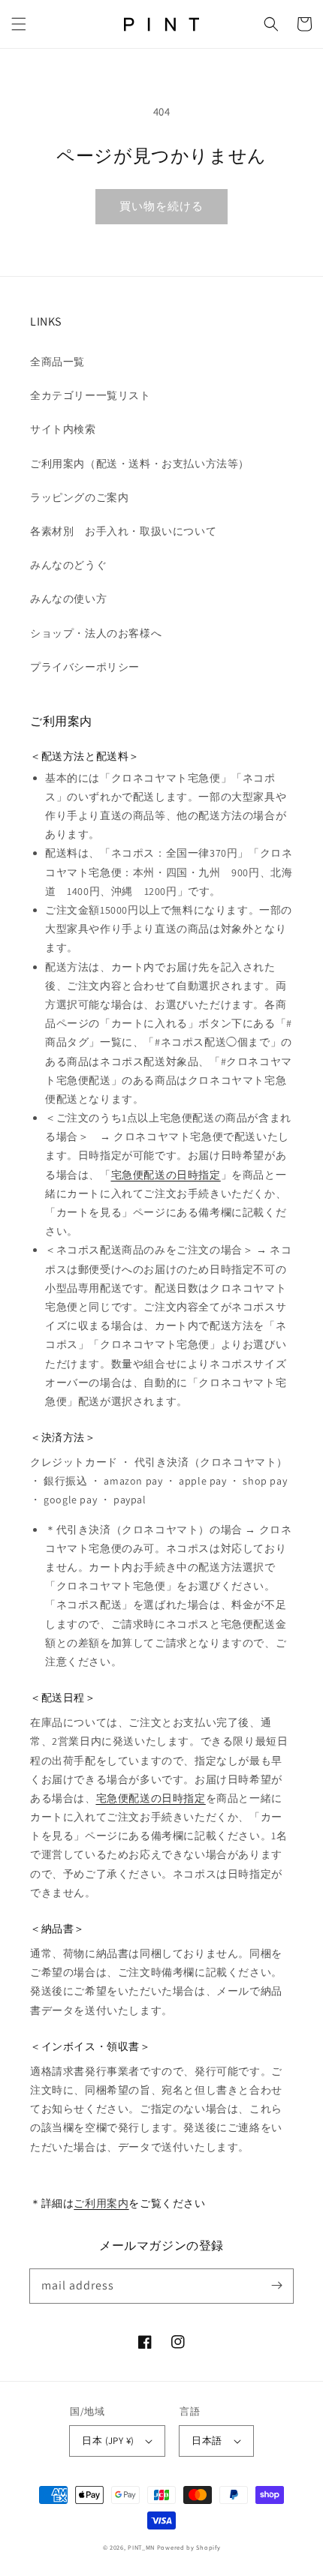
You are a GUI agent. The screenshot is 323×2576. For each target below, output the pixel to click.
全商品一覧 (57, 361)
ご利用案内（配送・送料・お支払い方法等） (139, 463)
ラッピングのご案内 (79, 497)
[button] (18, 24)
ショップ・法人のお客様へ (96, 633)
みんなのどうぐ (68, 565)
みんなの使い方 (68, 598)
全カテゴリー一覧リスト (90, 395)
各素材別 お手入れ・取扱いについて (123, 531)
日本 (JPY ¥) (108, 2440)
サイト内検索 (63, 429)
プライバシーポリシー (85, 667)
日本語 (207, 2440)
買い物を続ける (161, 206)
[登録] (276, 2285)
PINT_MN (141, 2547)
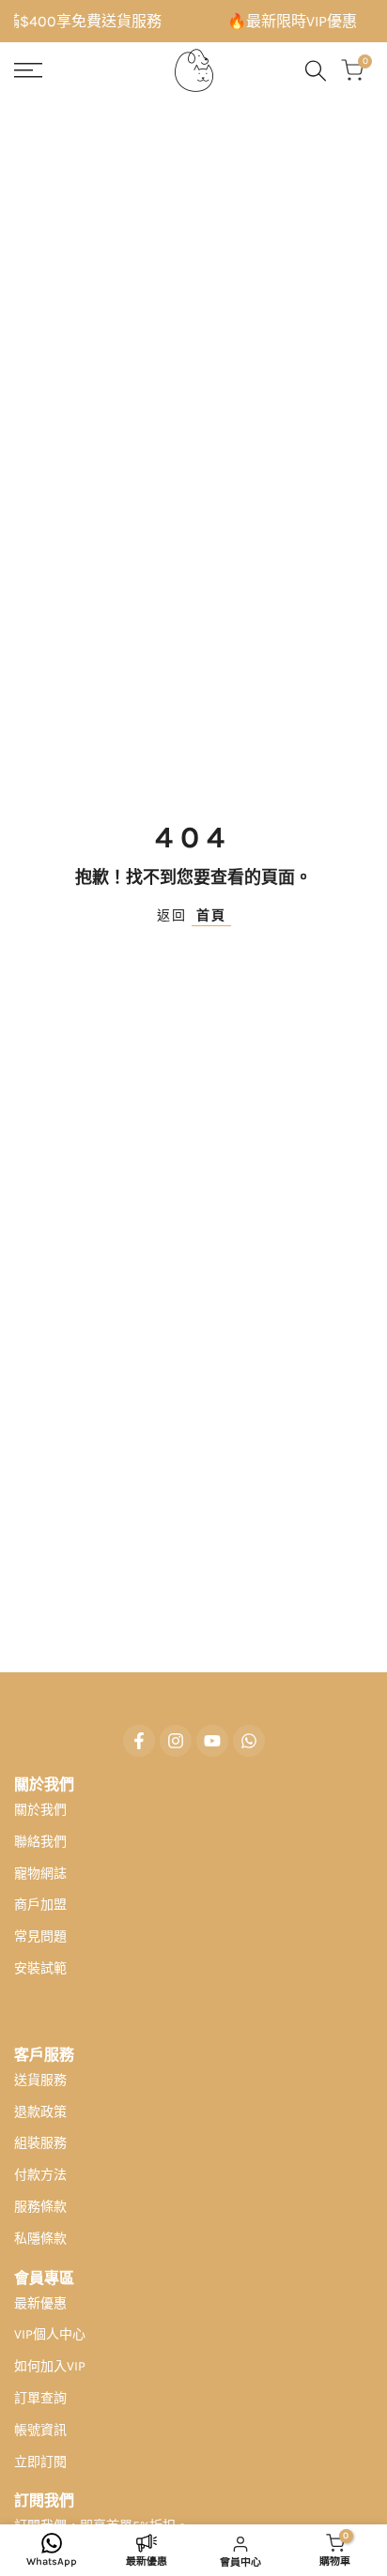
+ + +
Leave out the pictures, then return every line of the data exactly.

• RESPONSE AREA:
You are a GUI agent. The screenshot is 323×2576. For each target below, output the pixel to click.
全商品一覧 (57, 361)
ご利用案内（配送・送料・お支払い方法等） (139, 463)
ラッピングのご案内 (79, 497)
[button] (18, 24)
ショップ・法人のお客様へ (96, 633)
みんなのどうぐ (68, 565)
みんなの使い方 (68, 598)
全カテゴリー一覧リスト (90, 395)
各素材別 お手入れ・取扱いについて (123, 531)
日本 (JPY ¥) (108, 2440)
サイト内検索 (63, 429)
プライバシーポリシー (85, 667)
日本語 (207, 2440)
買い物を続ける (161, 206)
[登録] (276, 2285)
PINT_MN (141, 2547)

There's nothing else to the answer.